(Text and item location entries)
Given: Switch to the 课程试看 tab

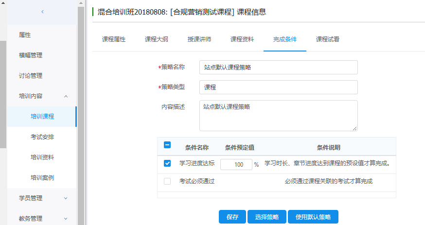Looking at the screenshot, I should coord(328,39).
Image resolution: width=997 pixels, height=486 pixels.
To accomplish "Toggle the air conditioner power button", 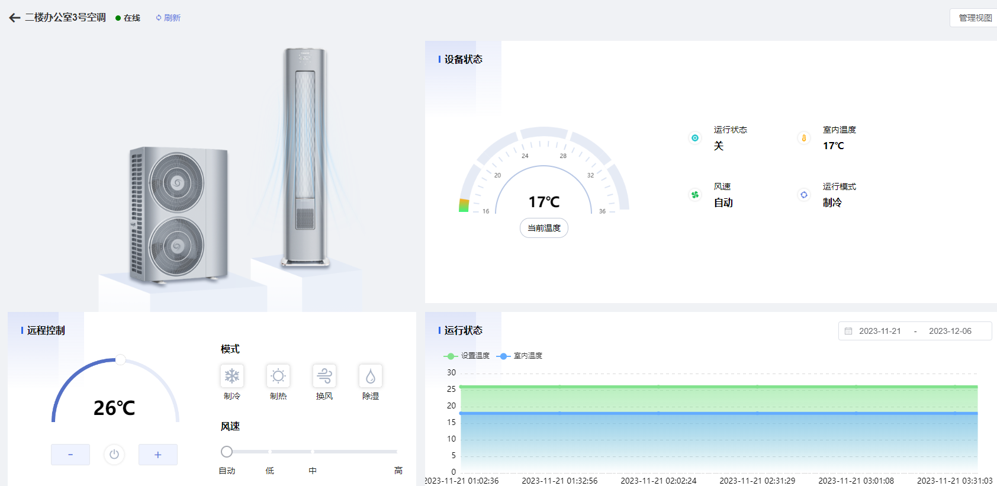I will 114,455.
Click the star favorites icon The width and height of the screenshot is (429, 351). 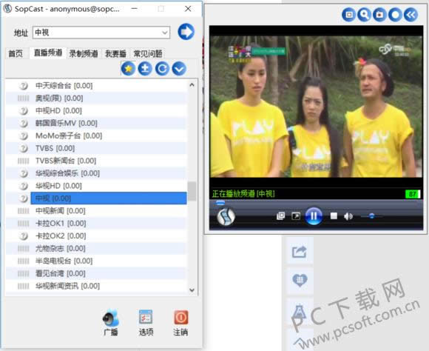pyautogui.click(x=128, y=69)
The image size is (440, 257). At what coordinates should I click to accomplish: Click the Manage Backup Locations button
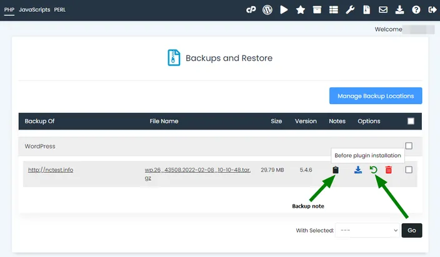376,96
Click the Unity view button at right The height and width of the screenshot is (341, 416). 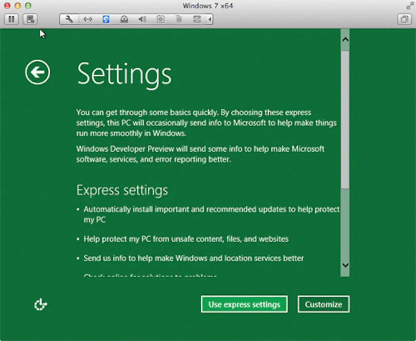(x=404, y=19)
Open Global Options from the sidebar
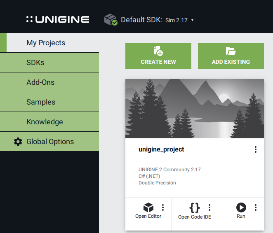 click(x=50, y=142)
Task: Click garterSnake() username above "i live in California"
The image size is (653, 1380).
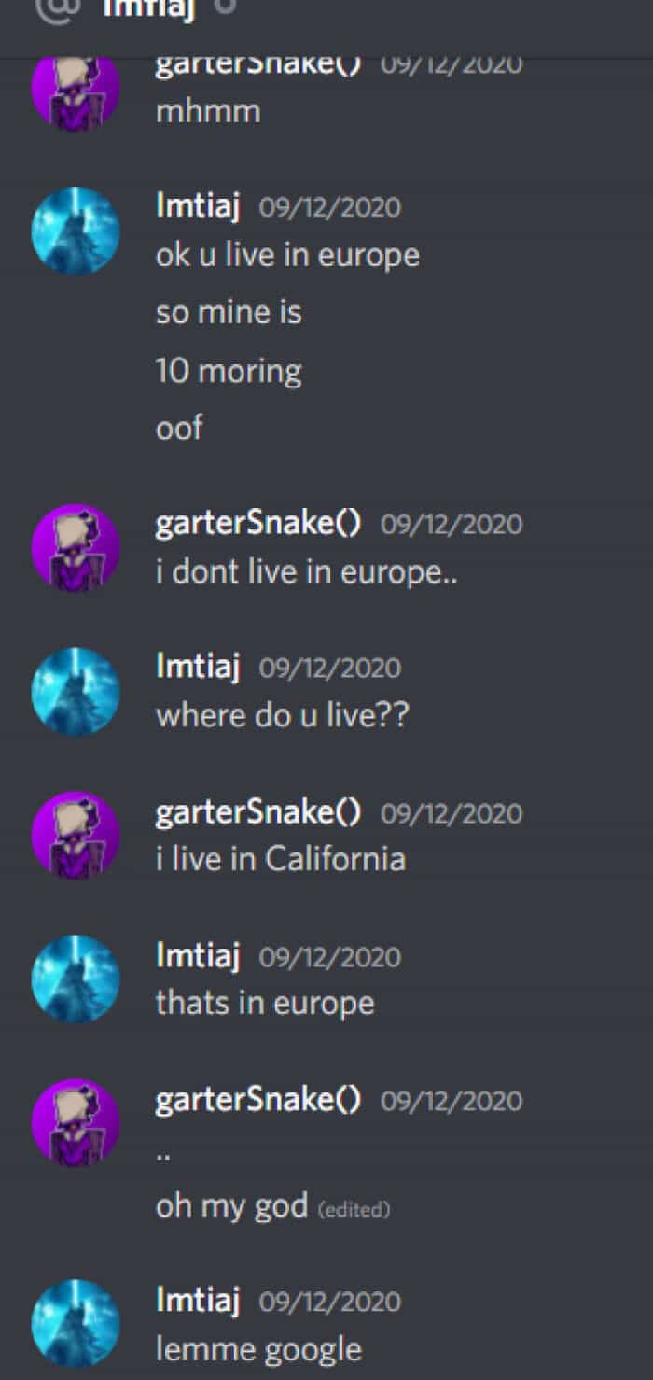Action: click(257, 813)
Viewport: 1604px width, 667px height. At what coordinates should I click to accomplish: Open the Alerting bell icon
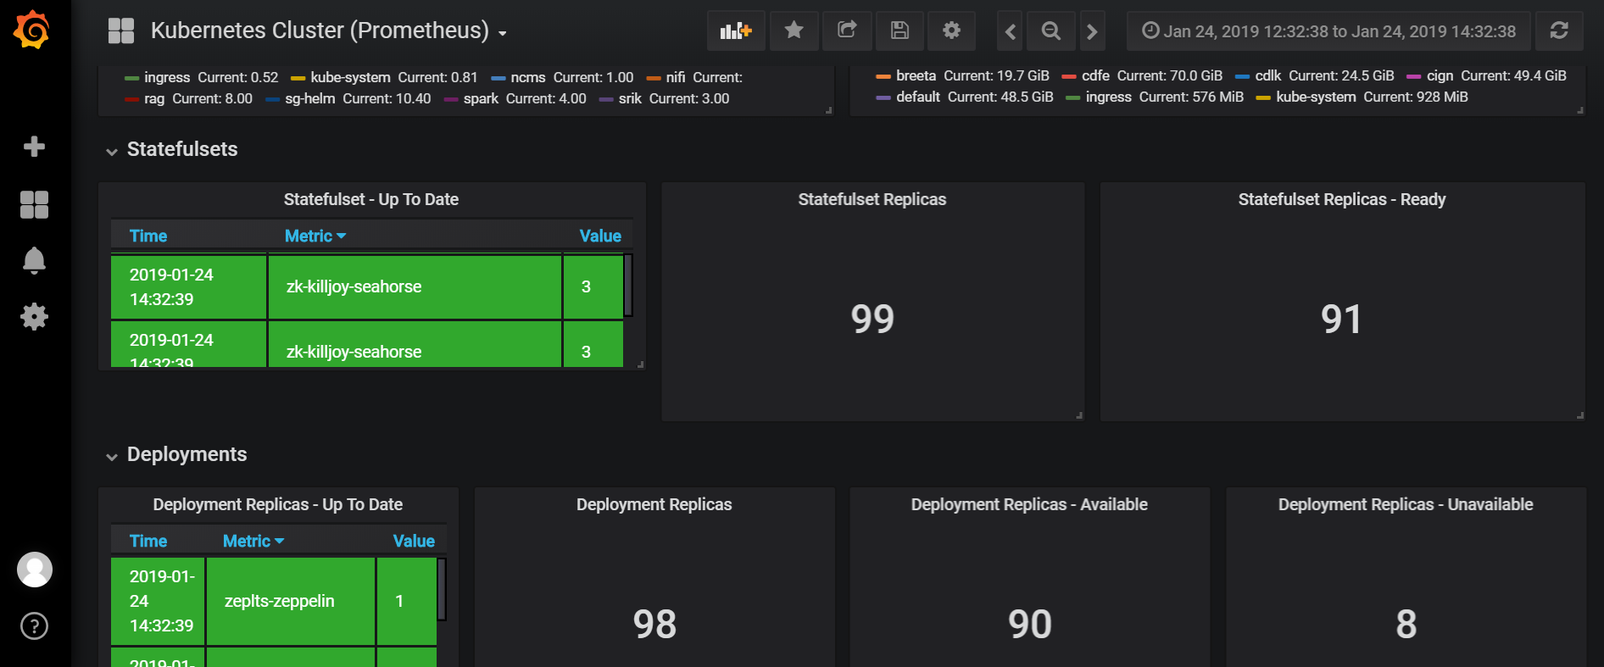click(x=34, y=260)
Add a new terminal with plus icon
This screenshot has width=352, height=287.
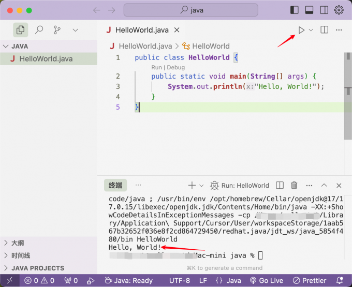(x=192, y=185)
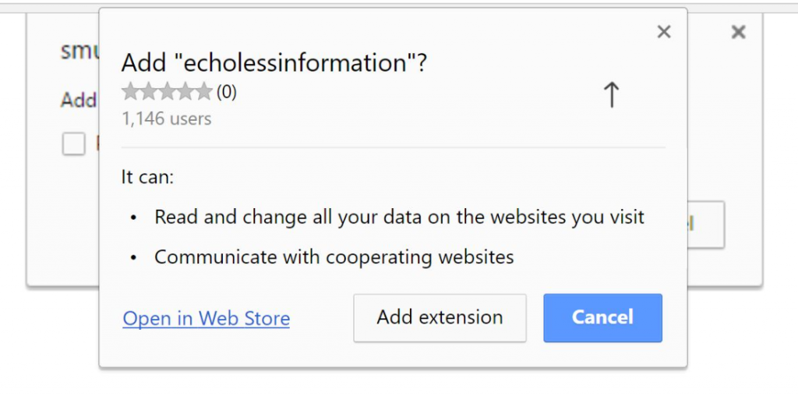Viewport: 798px width, 396px height.
Task: Click the partially hidden button behind the dialog
Action: point(705,225)
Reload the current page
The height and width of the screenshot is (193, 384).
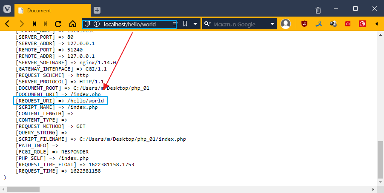(59, 24)
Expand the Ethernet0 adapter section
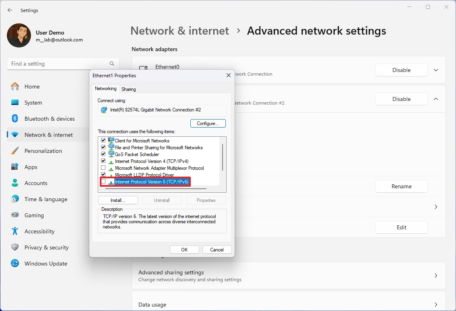Image resolution: width=456 pixels, height=311 pixels. [436, 70]
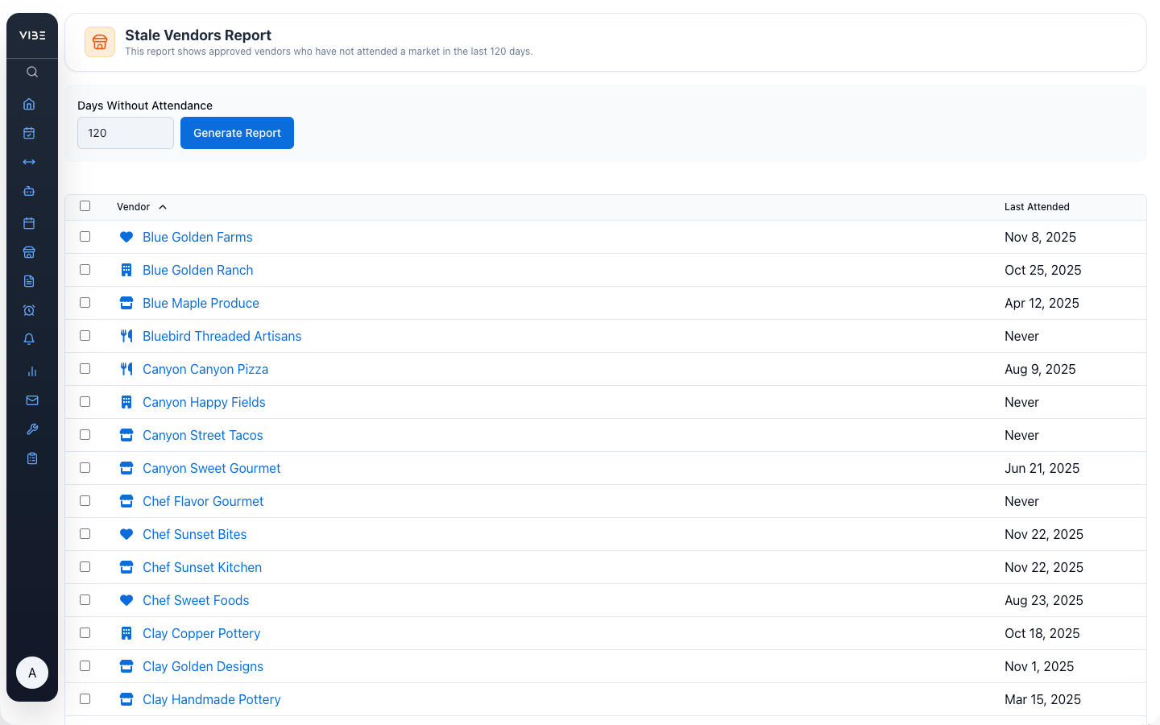Click the VIBE logo at the top
Image resolution: width=1160 pixels, height=725 pixels.
[x=32, y=35]
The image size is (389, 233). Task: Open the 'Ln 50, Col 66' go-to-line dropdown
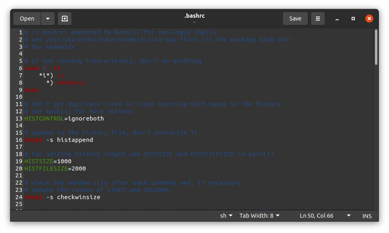pyautogui.click(x=316, y=215)
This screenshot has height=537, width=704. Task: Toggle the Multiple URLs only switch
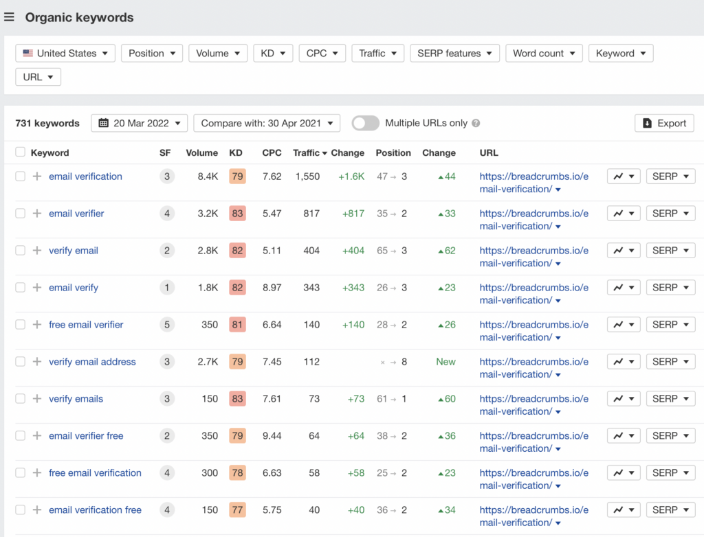[365, 123]
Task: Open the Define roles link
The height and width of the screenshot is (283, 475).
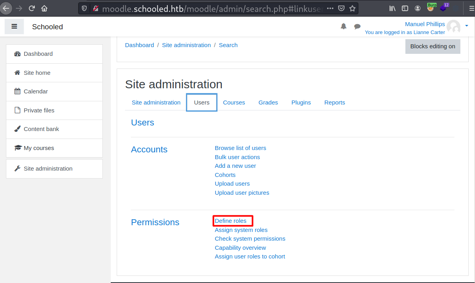Action: pos(231,221)
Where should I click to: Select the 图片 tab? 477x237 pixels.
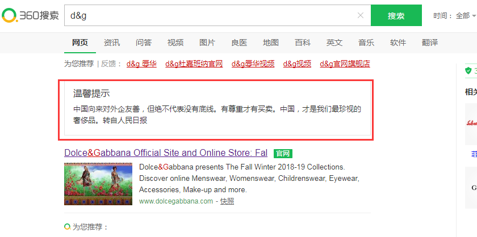207,43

WHAT IS EXPECTED
Rewrite every line from the one containing "Where should I" through the end of the items, adding 15 to each coordinate in the answers. Leave the pictures out.

SOLUTION
Where should I click to: Select the 图片 tab? 477x237 pixels.
222,58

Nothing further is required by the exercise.